> _PROBLEM REQUIREMENTS_:
Lines where the string "obrazek" appears are to be copied from the entries below.

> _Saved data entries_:
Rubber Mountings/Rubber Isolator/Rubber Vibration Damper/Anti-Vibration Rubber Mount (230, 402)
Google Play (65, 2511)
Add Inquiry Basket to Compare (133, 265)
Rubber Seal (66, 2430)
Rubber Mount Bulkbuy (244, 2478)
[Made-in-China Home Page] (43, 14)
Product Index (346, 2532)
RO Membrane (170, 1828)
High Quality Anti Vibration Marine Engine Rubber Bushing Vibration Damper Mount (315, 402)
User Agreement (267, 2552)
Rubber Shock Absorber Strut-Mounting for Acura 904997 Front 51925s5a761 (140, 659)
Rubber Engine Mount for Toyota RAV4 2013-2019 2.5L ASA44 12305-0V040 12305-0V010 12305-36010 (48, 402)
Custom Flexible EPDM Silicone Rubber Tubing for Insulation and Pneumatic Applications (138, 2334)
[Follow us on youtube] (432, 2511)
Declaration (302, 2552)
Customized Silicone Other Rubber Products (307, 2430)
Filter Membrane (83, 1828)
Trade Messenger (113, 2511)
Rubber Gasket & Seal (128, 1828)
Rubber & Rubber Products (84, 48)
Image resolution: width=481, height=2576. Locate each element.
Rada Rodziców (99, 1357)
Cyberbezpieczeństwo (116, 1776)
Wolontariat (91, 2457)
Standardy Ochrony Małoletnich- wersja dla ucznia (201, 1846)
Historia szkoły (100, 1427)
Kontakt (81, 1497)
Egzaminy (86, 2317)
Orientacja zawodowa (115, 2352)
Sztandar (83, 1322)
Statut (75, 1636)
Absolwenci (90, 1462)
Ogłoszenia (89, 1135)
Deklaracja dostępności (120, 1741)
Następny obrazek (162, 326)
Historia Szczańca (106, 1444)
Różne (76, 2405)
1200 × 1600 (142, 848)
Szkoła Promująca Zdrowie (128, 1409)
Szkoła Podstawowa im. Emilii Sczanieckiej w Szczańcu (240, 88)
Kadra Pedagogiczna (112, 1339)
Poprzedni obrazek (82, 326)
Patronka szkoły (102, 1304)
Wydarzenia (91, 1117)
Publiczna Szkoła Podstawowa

> _TASK RESULT_:
Następny obrazek (162, 326)
Poprzedni obrazek (82, 326)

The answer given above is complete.